この情報により、アプリケーションは任意の軸構成のスタイル名を構成することができます。Weight=600、Width=75に設定すると、「Example Semibold Condensed」というスタイル名が得られます。また、名前は無視することが可能な名前として設定することもできます。無視可能な名前は、他の名前と組み合わされた場合には消去されます。例えばデフォルトの「Normal」ウェイトの名前を無視可能に設定すると、「Bold Normal」という名前のスタイル名は「Bold」というスタイル名に簡略化されます。

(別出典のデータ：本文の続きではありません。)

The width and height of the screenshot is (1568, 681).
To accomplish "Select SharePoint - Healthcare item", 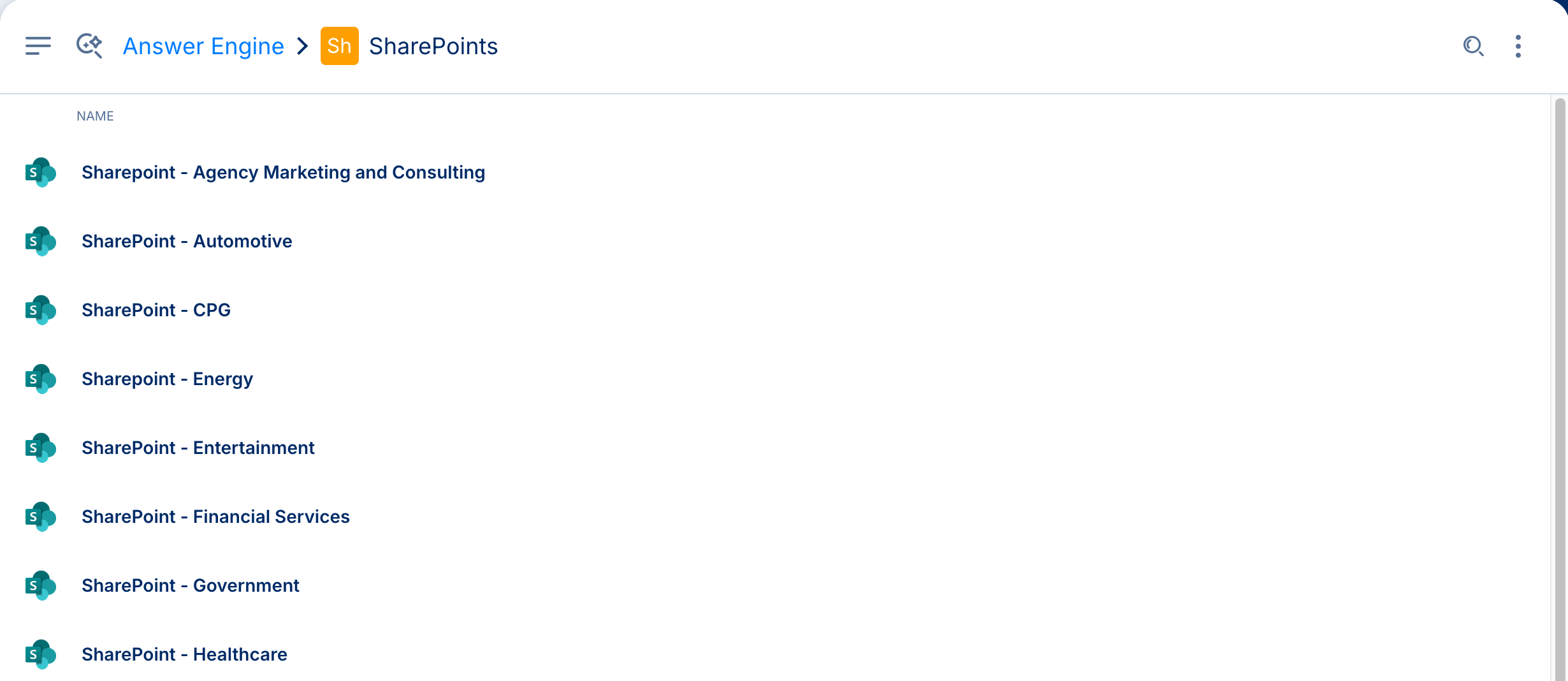I will tap(184, 654).
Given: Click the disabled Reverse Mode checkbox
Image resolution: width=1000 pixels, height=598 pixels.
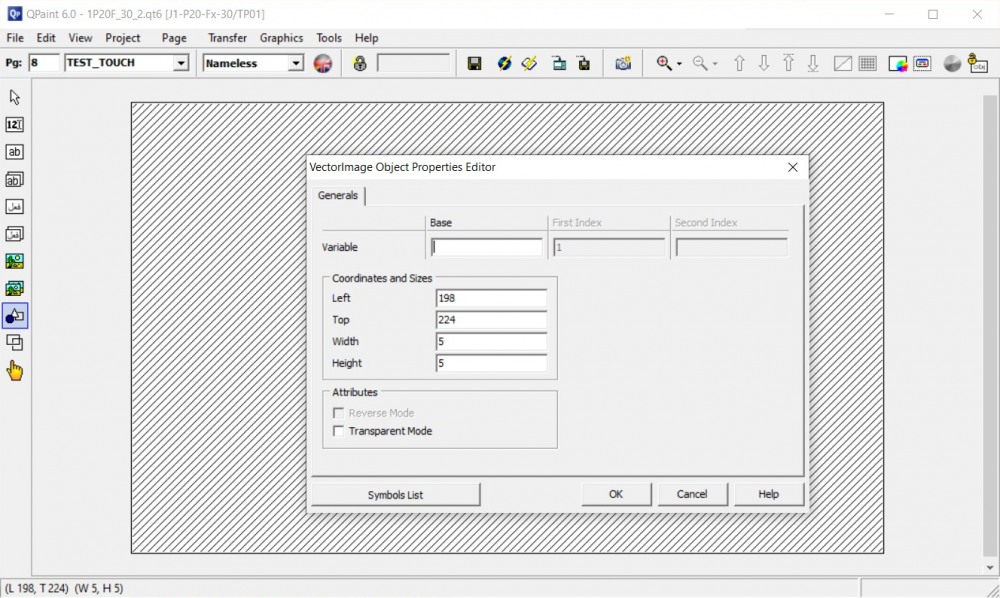Looking at the screenshot, I should tap(338, 413).
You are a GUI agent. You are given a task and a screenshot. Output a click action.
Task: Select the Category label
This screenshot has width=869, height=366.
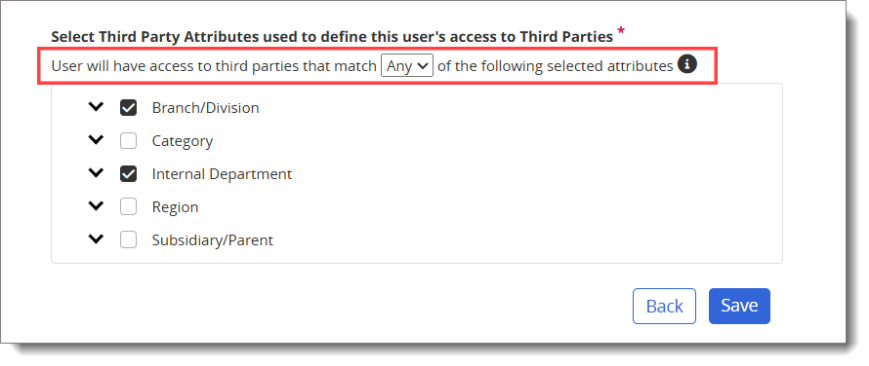[182, 141]
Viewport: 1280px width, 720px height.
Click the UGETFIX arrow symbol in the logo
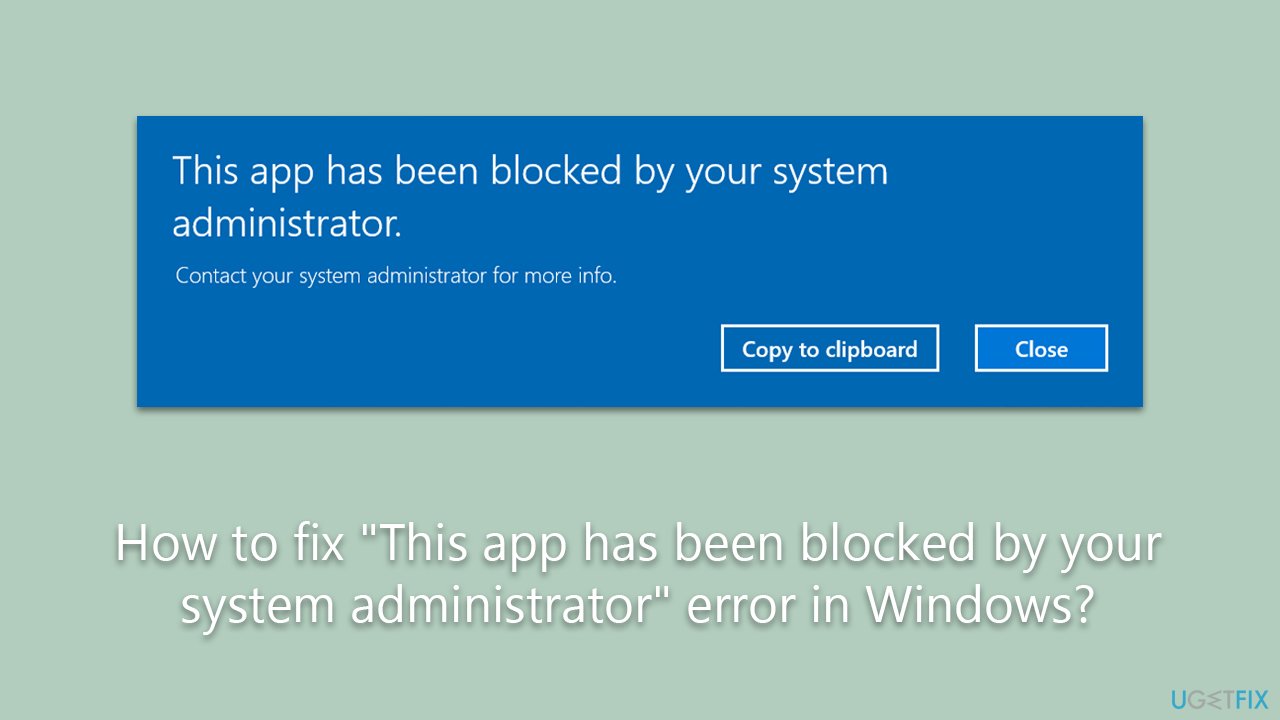point(1215,699)
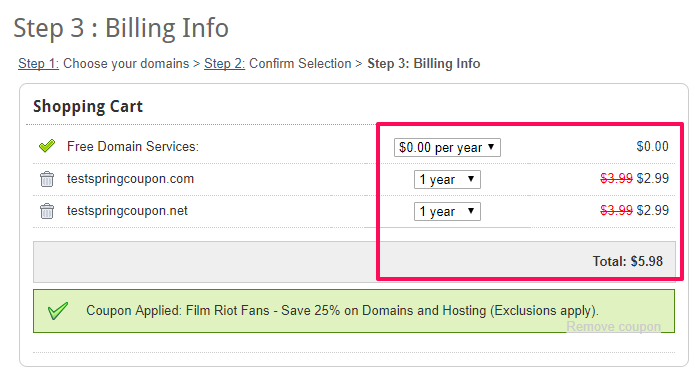The width and height of the screenshot is (695, 372).
Task: Click the Step 3: Billing Info breadcrumb
Action: pyautogui.click(x=424, y=63)
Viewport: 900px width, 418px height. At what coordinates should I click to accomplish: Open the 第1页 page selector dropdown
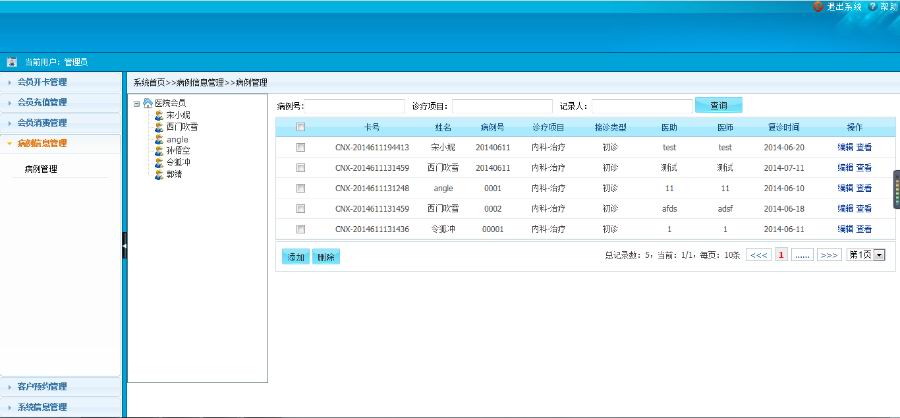tap(880, 255)
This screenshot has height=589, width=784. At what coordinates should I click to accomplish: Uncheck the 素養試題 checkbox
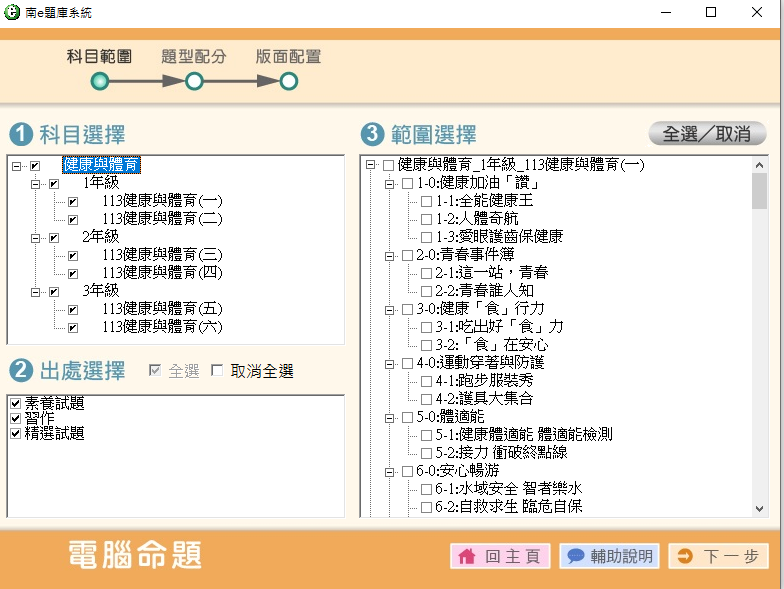[15, 403]
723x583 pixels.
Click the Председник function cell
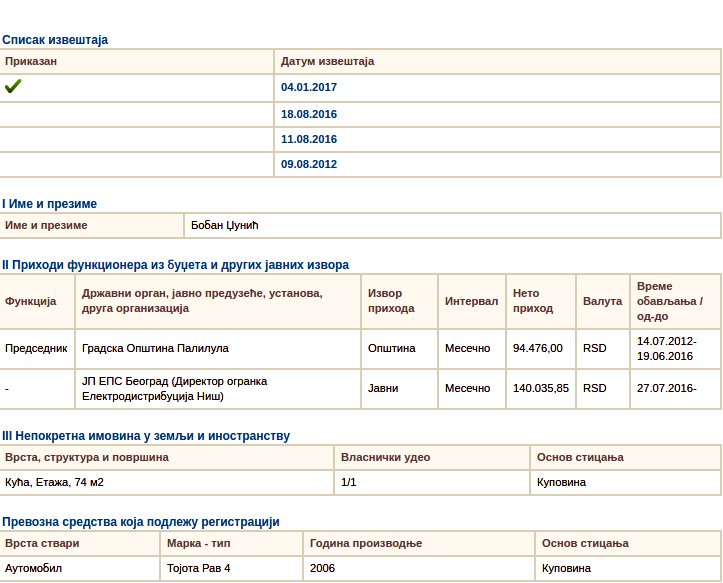tap(36, 349)
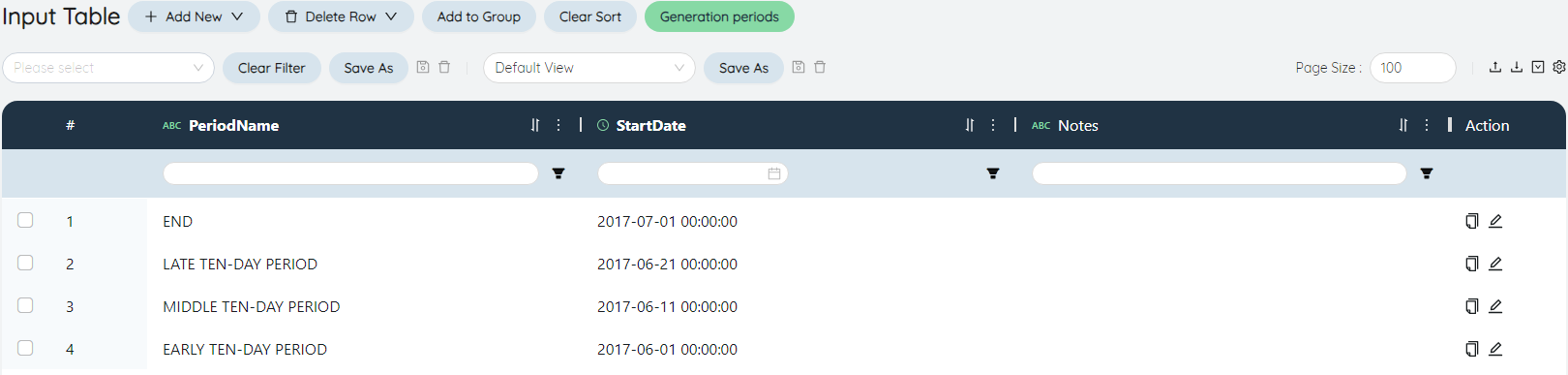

Glyphsは、フォントのインスタンス名とその軸座標からSTATテーブルに必要なすべての情報を自動的にコンパイルします。STATテーブルが想定通りにならない場合は、ファイル → フォント情報… → 出力スタイルで以下の2つのカスタムパラメータを追加してカスタマイズを行なってください。

  • 1つの軸の基準マスター(13.10.1「バリアブルフォントの基準マスター」参照)と異なるインスタンスに、「Style Name as STAT entry(STATテーブル用スタイル名)」カスタムパラメータを追加します。値にはその軸の4文字タグを設定します。たとえば、Regularマスターが基準マスターで、LightインスタンスがWeight軸でのみ異なる場合は、このパラメータを追加して「wght」に設定します。
  • 軸に無視可能な名前コンポーネントを持つインスタンスに、「Elidable STAT Axis Value Name(無視可能なSTAT補間スタイル名)」カスタム パラメータを追加します。この値には、インスタンス名が無視可能な軸の4文字タグを設定します。例えばRegularインスタンスは、すべてのケースで無視可能な名前であるため、フォントの軸ごとに複数のパラメータが必要になる場合があります。